Le respect des promesses de mise en œuvre est conditionné par les caractéristiques du contexte (Shen et al., 2008). En effet, une intervention ne peut pas toujours être

entièrement mise en œuvre dans les conditions de vie réelle; ce faisant, l’intervention doit être flexible et adaptable (Carroll et al., 2007; Morrison et al., 2009). Comme l’indique Valente (2002), de nombreuses interventions ont réussi parce que leur mise en œuvre a permis de les adapter au contexte local. De leur côté, Audrey et al. (Audrey, Holliday, Parry-Langdon, & Campbell, 2006) ont noté le fait qu’il existe une tension entre les nécessités de la standardisation et celles de flexibilité impliquée par l’adaptation de l’intervention aux caractéristiques du contexte. De même, Morrison et al. (2009) ont aussi révélé une tendance à l’exclusion mutuelle entre fidélité et adaptation dans leur expérience d’intervention en prévention du SIDA : selon eux, la fidélité dans la réplique d’une

intervention permet de juger de la possibilité de la généralisation des effets de

l’intervention. Ils notent cependant qu’un manque d’adaptation à un nouveau contexte tend à réduire l’efficacité de l’intervention, ce qui fait de la réplique un test inapproprié et inadéquat de l’intervention (Morrison et al., 2009). Valente (2002) considère que cette situation est une contradiction inhérente à la fidélité.

Certains auteurs (Audrey et al., 2006; Morrison et al., 2009; Shen et al., 2008) estiment que les démarches de réimplantation des programmes doivent en préserver l’identité première. Cela passe par le maintien des composantes essentielles et la

préservation des mécanismes actifs dans le programme (Bauman, Stein, & Ireys, 1991). Bien que ces propositions existent depuis longtemps, d’autres auteurs estiment que l’approche de la fidélité des interventions par l’identification des composantes centrales reste encore pas mal immature (Elliott & Mihalic, 2004). Chen (2005) tout comme Patton (1997) notent que l’argument des adeptes de la tradition de la diffusion est organisé autour de l’idée suivante : le changement dans l’adoption d’un programme est inévitable et sa réinvention est la condition même de l’efficacité des interventions. Selon Chen (2005), leur position et celle des défenseurs de la fidélité peuvent être réconciliées sous sa perspective de la contingence : l’approche consisterait alors à favoriser la réinvention du programme à

l’étape initiale de l’implantation mais à éviter cela une fois que le programme est à l’étape mature. Les différents types d’évaluation du processus qu’il propose permettent de rendre compte de ces développements.

Dans le but de simplifier l’évaluation de programmes particulièrement complexes, Pawson (2006) propose l’identification préalable des composantes principales qui doivent être examinées. Une telle démarche simplifierait aussi l’analyse de la fidélité des

interventions dans la mesure où elle se rapproche de la proposition des auteurs qui

proposent l’identification des composantes centrales pour la mise en œuvre. Il est important de noter que les différents jugements de fidélité se sont souvent intéressés aux écarts en termes d’insuffisance ; cela est lié au fait que des référents sont identifiés et dans certains cas mesurés, la fidélité se rapportera le plus souvent donc à l’atteinte ou non du niveau du référent. De plus, il arrive que l’évaluation de la fidélité de la mise en œuvre porte sur un élément du référent plutôt que sur l’ensemble de ses composantes. Chez Conrad et Miller (1987), l’approche d’analyse de la qualité de la mise en œuvre est intéressante dans la mesure où elle envisage la qualité en prenant en compte autant les éléments structuraux, processuels, émotionnels que moraux. L’atteinte de l’objectif d’une intervention ne justifie pas que tous les moyens soient mis en œuvre, mais seulement ceux qui respectent la philosophie du programme.
□ □ □
#### Consignes:
**1.** D'après le texte sur la fidélité des interventions, dans quel domaine Morrison et al. (2009) ont-ils mené leur expérience d'intervention ?
**2.** Recopiez le passage du texte sur la fidélité des interventions qui va de « l’étape initiale de » jusqu'à « de ces développements. » inclus.

#### Données brutes:
□ □ □
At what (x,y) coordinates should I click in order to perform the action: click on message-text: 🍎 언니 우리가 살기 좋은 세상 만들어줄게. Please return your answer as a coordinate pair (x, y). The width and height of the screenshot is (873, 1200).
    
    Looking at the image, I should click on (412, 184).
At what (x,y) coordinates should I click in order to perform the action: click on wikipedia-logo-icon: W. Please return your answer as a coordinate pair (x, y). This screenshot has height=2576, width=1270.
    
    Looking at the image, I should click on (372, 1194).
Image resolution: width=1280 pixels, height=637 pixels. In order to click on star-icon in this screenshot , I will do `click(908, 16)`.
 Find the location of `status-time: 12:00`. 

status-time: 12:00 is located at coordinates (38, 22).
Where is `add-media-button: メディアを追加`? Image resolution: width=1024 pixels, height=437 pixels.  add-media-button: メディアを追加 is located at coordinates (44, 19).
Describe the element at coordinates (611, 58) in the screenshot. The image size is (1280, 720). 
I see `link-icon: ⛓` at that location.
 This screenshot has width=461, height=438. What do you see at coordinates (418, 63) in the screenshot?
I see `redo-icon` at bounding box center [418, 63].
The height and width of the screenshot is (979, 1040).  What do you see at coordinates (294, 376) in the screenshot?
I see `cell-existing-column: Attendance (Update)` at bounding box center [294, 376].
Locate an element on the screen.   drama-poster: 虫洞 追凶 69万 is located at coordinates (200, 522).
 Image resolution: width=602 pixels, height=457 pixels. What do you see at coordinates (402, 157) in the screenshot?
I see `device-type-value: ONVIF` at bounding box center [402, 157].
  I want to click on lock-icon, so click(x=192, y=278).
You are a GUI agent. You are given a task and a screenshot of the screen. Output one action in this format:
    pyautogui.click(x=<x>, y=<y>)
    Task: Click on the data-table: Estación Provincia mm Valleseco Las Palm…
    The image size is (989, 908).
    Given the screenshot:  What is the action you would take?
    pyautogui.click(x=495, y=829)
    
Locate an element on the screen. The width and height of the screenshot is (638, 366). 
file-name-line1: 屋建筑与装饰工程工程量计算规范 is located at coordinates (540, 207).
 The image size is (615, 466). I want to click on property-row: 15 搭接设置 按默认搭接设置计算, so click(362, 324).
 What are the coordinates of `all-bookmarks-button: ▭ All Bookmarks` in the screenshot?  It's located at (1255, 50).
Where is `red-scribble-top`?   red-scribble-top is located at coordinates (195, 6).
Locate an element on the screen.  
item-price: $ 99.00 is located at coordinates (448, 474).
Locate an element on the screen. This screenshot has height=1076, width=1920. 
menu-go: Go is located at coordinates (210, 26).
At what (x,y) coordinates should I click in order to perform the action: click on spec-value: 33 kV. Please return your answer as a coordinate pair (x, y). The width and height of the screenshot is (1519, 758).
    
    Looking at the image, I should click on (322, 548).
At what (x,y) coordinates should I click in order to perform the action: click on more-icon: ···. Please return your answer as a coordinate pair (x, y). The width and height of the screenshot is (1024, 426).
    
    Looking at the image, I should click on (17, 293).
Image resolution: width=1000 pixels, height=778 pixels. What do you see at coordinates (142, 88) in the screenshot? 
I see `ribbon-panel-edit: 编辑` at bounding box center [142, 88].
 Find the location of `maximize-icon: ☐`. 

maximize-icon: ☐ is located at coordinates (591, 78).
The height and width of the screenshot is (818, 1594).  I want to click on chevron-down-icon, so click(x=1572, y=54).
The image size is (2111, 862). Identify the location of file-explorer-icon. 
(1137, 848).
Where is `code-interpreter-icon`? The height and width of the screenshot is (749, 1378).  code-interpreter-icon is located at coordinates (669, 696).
□ □ □
#### Réponses:
**1.** En prévention du SIDA.

**2.**
l’étape initiale de l’implantation mais à éviter cela une fois que le programme est à l’étape mature. Les différents types d’évaluation du processus qu’il propose permettent de rendre compte de ces développements.